21、Hは令和15年5月10日、Fに対し500万円の支払いを求めた。(請求5)
【設問2】
(1)Hは絵画・丙の代金をAに支払っていなかったとする。この場合、Fは令和15年5月11日の時点で、500万円全額又は丙の売買代金100万円分を支払を拒むことができるか。
(2)Hは絵画・丙の代金をAに支払っていたとする。Fは、500万円のうち、300万円をHに支払った。残り200万円は免除。FはAとGに求償できるか。求償額はそれぞれ幾らか。
【解答に挑戦】
第3 設問3
1、小問(1)・500万円全額について
(1)本件債務の弁済期は令和10年4月1日であり、令和15年5月11日はこの弁済期から5年以上、経過している。Fは、本件債務につき消滅時効(166条1項1号)を援用して、保証債務の付従性によってFは、保証債務も消えたとして支払いを拒めるか。
(2)本件債務の弁済期は令和10年4月1日であり、Fはこの弁済期を知っていることから、この弁済期の時点で保証債務を履行できることを知っていることになり、この弁済期は消滅時効の主観的起算点となる。したがって、本件債務の保証人たるFはAの消滅時効を援用できる(145条かっこ書き)。
(3)しかし、Aは令和10年6月2日、Hに対し、本件債務の弁済猶予を求める書面を送った。このことは、Aが本件債務の承認によって、時効の更新(152条1項)が認められることになる。また、主たる債務の事由は、保証人にも及ぶ(457条1項)。とすれば、本件債務の消滅時効の時効の更新はFにも及び、Fは消滅時効の援用はできない。
 したがって、Fは500万円の支払いを拒むことはできない。
2、小問(1)・100万円分の支払いについて
(1)A・H間で丙の売買契約を締結し、Aは丙をHに引き渡した。しかし、AはHから代金の支払いを受けていない。このことは、AはHに対し、100万円の債権を有していることになり、500万円の債務について100万円分を相殺でき、Fは、その限度で支払いを拒むことはできないか。

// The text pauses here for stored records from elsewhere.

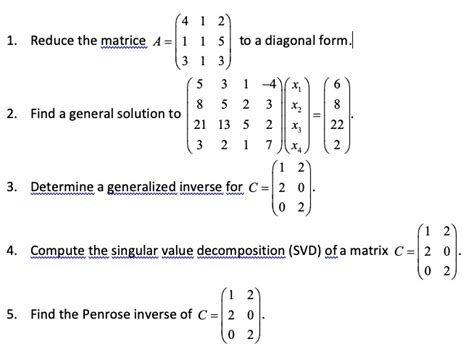Click the x vector column in problem 2

[x=296, y=115]
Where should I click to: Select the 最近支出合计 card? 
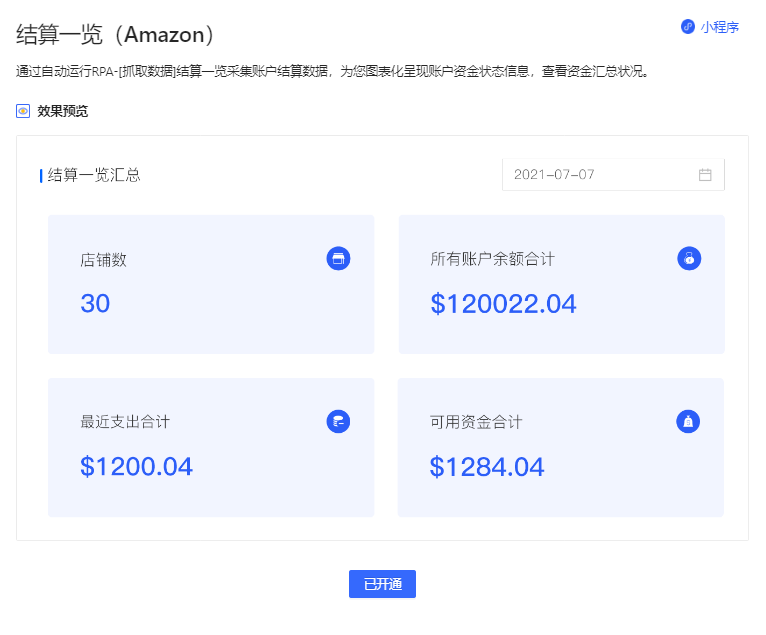pyautogui.click(x=211, y=447)
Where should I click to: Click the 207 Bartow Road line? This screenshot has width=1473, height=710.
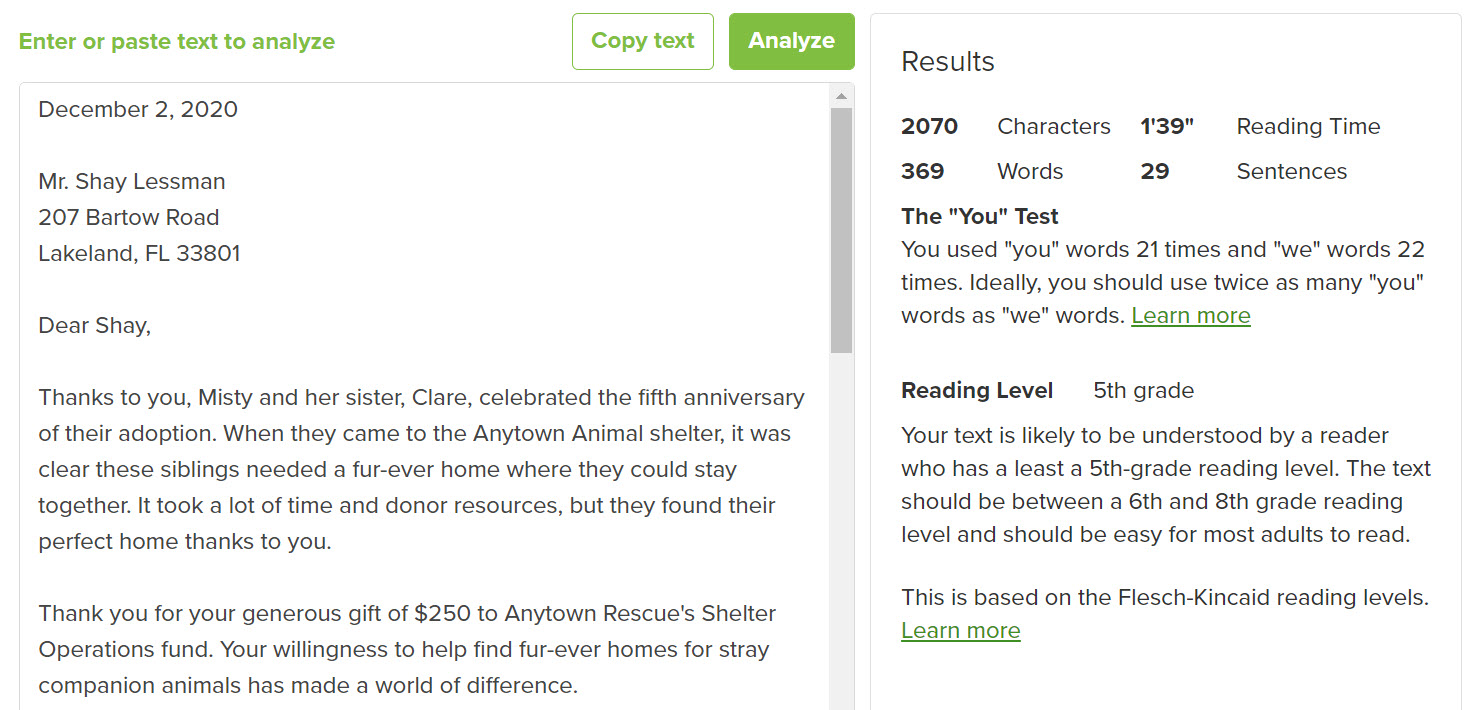[x=128, y=217]
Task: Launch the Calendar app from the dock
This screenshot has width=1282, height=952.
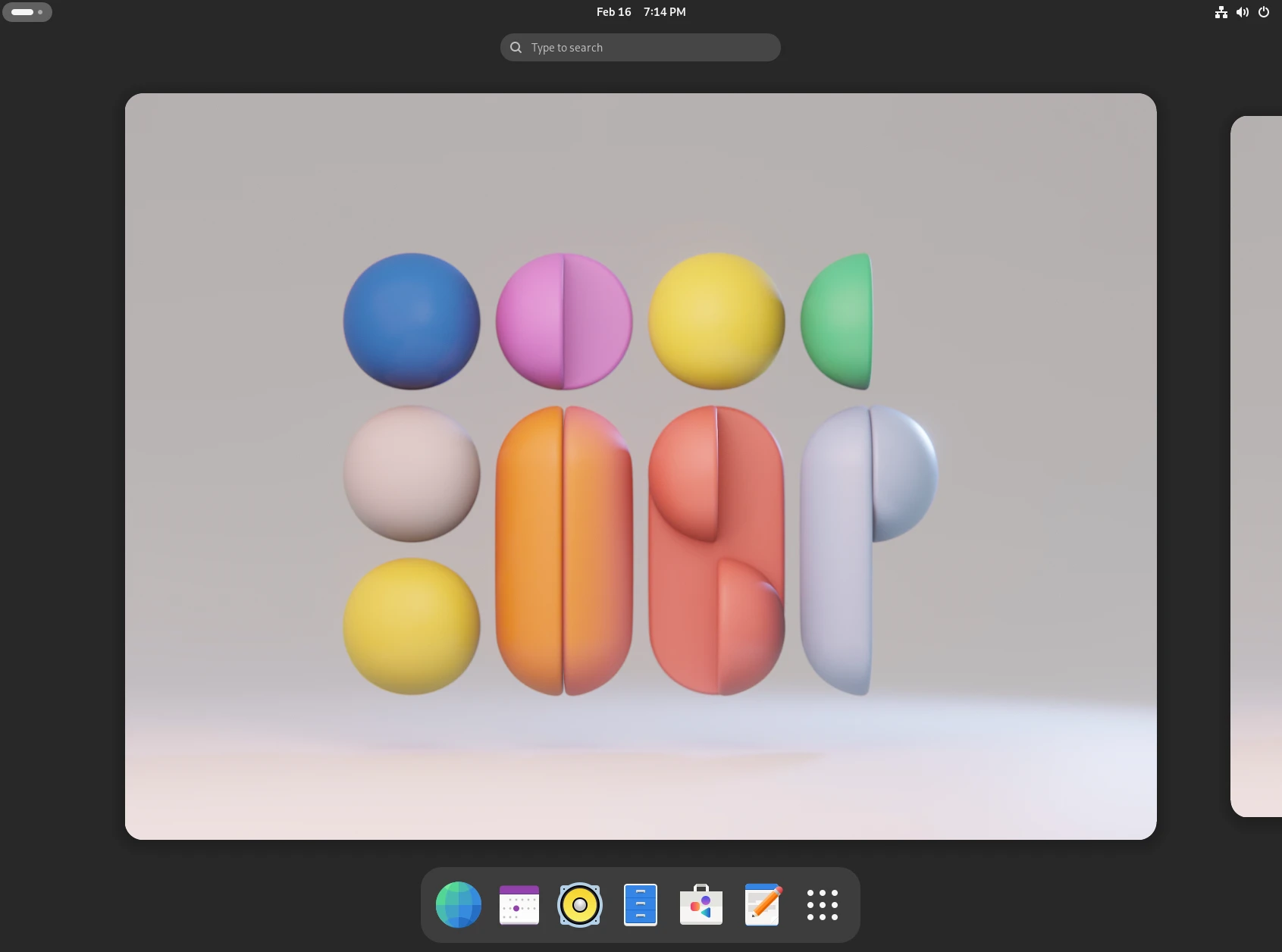Action: tap(519, 904)
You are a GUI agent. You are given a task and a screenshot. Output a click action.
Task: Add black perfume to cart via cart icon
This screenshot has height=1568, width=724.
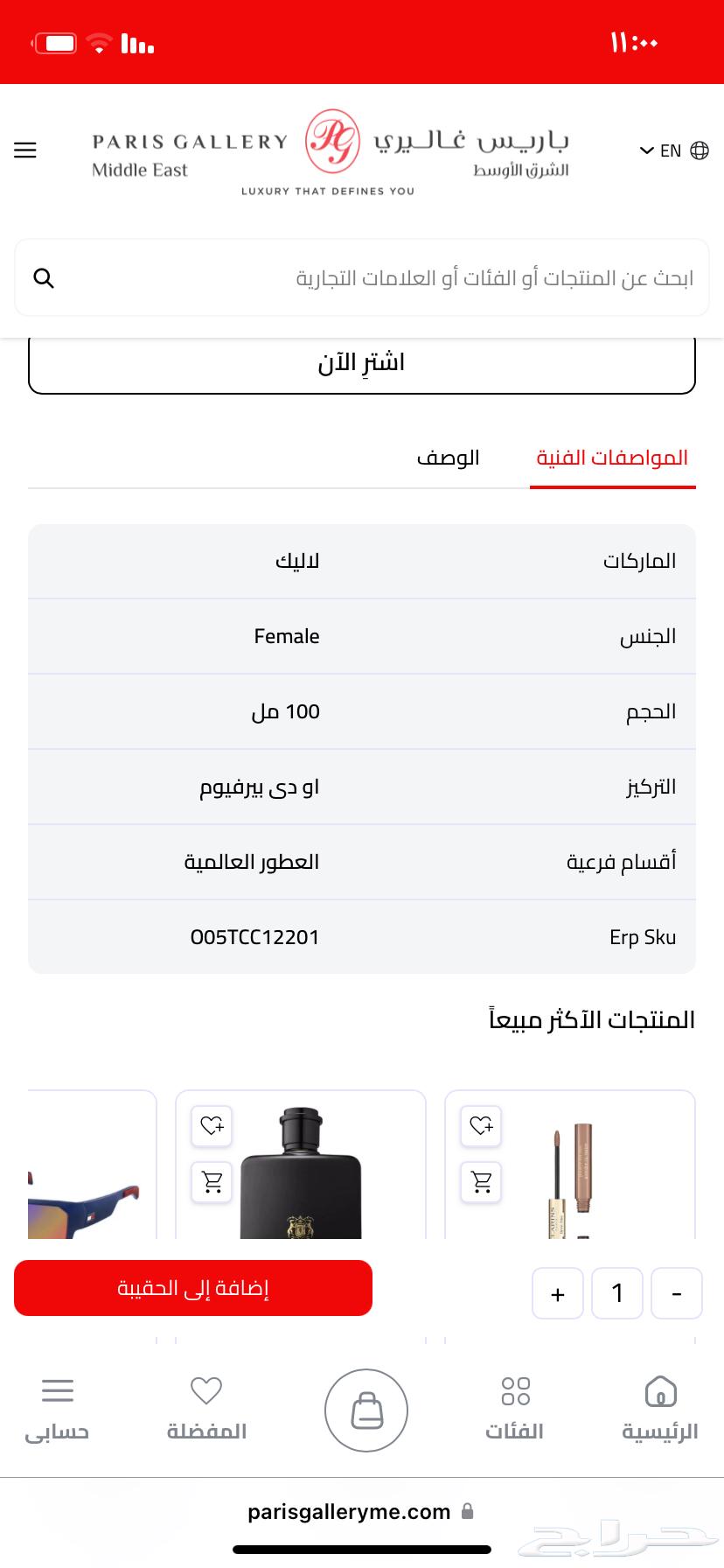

(2)しかし、Hは、丙の支払債務について消滅時効を援用できる(145条)。なぜなら、丙の売買債務の支払期限は、令和4年8月31日であるが、この時点から既に5年間が経過している。したがってHは消滅時効を援用すれば、Fは100万円分の支払いを拒むことはできないとも思える。
(3)もっとも、508条は時効によって消滅した債権がその消滅以前に相殺に適するようになっていた場合には、その債権者は相殺できる、と規定している。AのHに対する丙の売買代金債権は、Hの金銭債務との間で相殺適状になてちたことから、Hの消滅時効があっても、Aの丙の売買債権は相殺適状にあったことから、Aは相殺権を有する。したがって、Fは、Aの相殺権を行使できる限度で100万円の支払いを拒むことができる(457条3項)
3、小問(2)・Aに対する求償について
(1)Fは主債務者・Aの委託を受けずにAの債務を保証をしていることから、FはAに対して事後求償できないか。
(2)委託を受けていないが、主債務者の意思に反しない者が保証した場合の求償権は、保証人が保証債務を履行した当時において主債務者が利益を受けた限度で求償できる(462条1項、459条の2第1項)。
(3)確かにFはAの委託を受けずにGに依頼されて、Aの債務につき保証をした。しかし、特にAに反対されるなどAの意思に反して保証した事情はない。
したがって、462条1項、459条の2第1項によって、Fの履行時においてAが受けた利益分、すなわち500万円をAに求償できる。
4、小問(2)・Gに対する求償について
(1)GはFとともに、Aの債務に連帯保証を共同で行っていることから、GはFに対して求償できるのではないか。また、求償できるとしたら、求償額が問題になる。
(2)連帯保証では、各保証人がそれぞれ債務全額を保証していることから、連帯保証人間の求償権は各保証人の負担額を超える債務を支払った場合に求償でき、求償額は負担額を超える部分である(465条1項)。
(3)GとFは各自の負担額について協議して決めていないことから、Aの債務額500万円の半分を各自の負担額と黙示的に合意していると解釈できる。GはHに対し300万円を支払っていることから、Gの負担額250万円を超える50万円をFに求償できる。
(4)もっとも、200万円分についてはGはHから免除(519条)を受けている。この免除はFに影響しないか。連帯保証においては弁済、更改、相殺、混同が絶対効を有するが、免除は相対効でGのみに適用され、Fに影響しない。
(5)以上から、FはGに対し、50万円を求償できる。